Admission policies for caches of search engine results

  • Authors:
  • Ricardo Baeza-Yates;Flavio Junqueira;Vassilis Plachouras;Hans Friedrich Witschel

  • Affiliations:
  • Yahoo! Research, Barcelona, Spain;Yahoo! Research, Barcelona, Spain;Yahoo! Research, Barcelona, Spain;University of Leipzig, Germany

  • Venue:
  • SPIRE'07 Proceedings of the 14th international conference on String processing and information retrieval
  • Year:
  • 2007

Quantified Score

Hi-index 0.00

Visualization

Abstract

This paper studies the impact of the tail of the query distribution on caches of Web search engines, and proposes a technique for achieving higher hit ratios compared to traditional heuristics such as LRU. The main problem we solve is the one of identifying infrequent queries, which cause a reduction on hit ratio because caching them often does not lead to hits.
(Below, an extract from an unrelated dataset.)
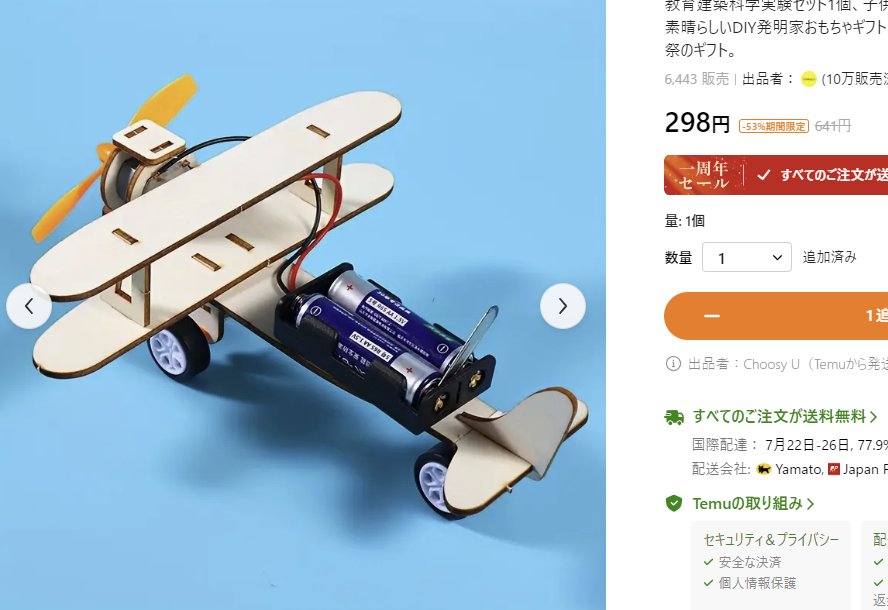Click the 追加済み label beside quantity
Screen dimensions: 888x610
(x=829, y=257)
To mitigate this problem, we introduce a cache management policy that employs an admission policy to prevent infrequent queries from taking space of more frequent queries in the cache. The admission policy uses either stateless features, which depend only on the query, or stateful features based on usage information. The proposed management policy is more general than existing policies for caching of search engine results, and it is fully dynamic. The evaluation results on two different query logs show that our policy achieves higher hit ratios when compared to previously proposed cache management policies.